Tudo o que Você Podia Ser (2023)

A estética do carinho

título original (ano)
Tudo o que Você Queria Ser (2023)
país
Brasil
gênero
Drama
Direção
Ricardo Alves Jr.
elenco
Aisha Brunno, Bramma Bremmer, Igui Leal, Will Soares
visto em
27ª Mostra de Tiradentes (2024)

Aisha (Aisha Brunno) visita o irmão. Troca momentos de afeto com a cunhada e o filho do casal. Esta cena inicial impressiona pelos melhores motivos: quantas mulheres transexuais, ou travestis, você já viu no cinema, junto às suas famílias, acalentando um bebê? Já Igui (Igui Leal) comunica à mãe, por chamada de vídeo, a decisão de cursar o doutorado na Alemanha. Will (Will Soares) lamenta o fato de perder parte do trabalho que lhe garantia a renda mensal.

Tudo o que Você Podia Ser se dedica ao cotidiano de quatro amigas trans, travestis ou não-binárias pelo centro de São Paulo. Elas jantam juntas, dobram roupas usadas para doação, se preparam para a balada, trocam confidências. O longa-metragem aposta na banalidade enquanto política afirmativa: em oposição ao preconceito de que as minorias levariam vidas sórdidas, repletas de drogas, sexo e comportamentos reprováveis, revela conflitos diários semelhantes àqueles de tantos espectadores cisgêneros.

Devido à escolha pelo naturalismo, as melhores cenas decorrem da aparência de improviso, ou da linguagem documental. As conversas das amigas enquanto comem um cachorro-quente na saída da balada transbordam de vitalidade, e revelam a capacidade do diretor Ricardo Alves Jr. em representar diálogos verossímeis. As brincadeiras em torno da mesa, quando jogam Verdade ou Consequência, também transparecem interações de aspecto inesperado, em meio a alguns conflitos condicionados pela direção.

O drama se insere nesta onda de filmes brasileiros carinhosos, doces, que preferem representar vivências não-majoritárias através da política dos afetos.

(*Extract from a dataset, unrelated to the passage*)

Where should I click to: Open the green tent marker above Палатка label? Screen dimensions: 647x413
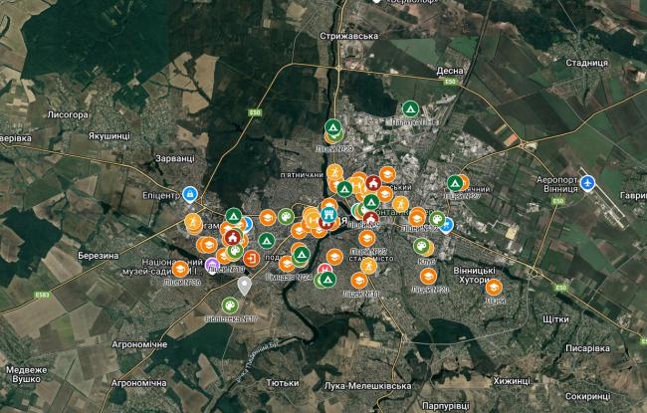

Nestes instantes, a câmera se permite tremer, deslizar quase por acaso quando Will aparece, um andar acima, fazendo uma pergunta às demais. Nota-se o esforço em posicionar o olhar do espectador na condição de um colega suplementar, sentado junto do quarteto, escutando atentamente o que tenham a dizer. Visto que a dinâmica das quatro permite o caos, as falas sobrepostas e os ruídos, justifica-se o uso de uma câmera com movimentos livres, abertos à espontaneidade.

Por outro lado, os instantes claramente roteirizados revelam algumas fraquezas do projeto. Existe um abismo separando as provocações amigáveis das protagonistas e a cena em que Bramma (Bramma Bremmer) se confronta à mãe (Docy Moreira), escutando frases cristalizadas de homotransfobia. “Eu queria ter meu filho de volta. Não isso que você virou”. Os diálogos soam escritos demais para a boca dos atores, e traduzindo um conflito que chega sem preparação prévia dos personagens para tal. A mãe existe unicamente num instante de clímax.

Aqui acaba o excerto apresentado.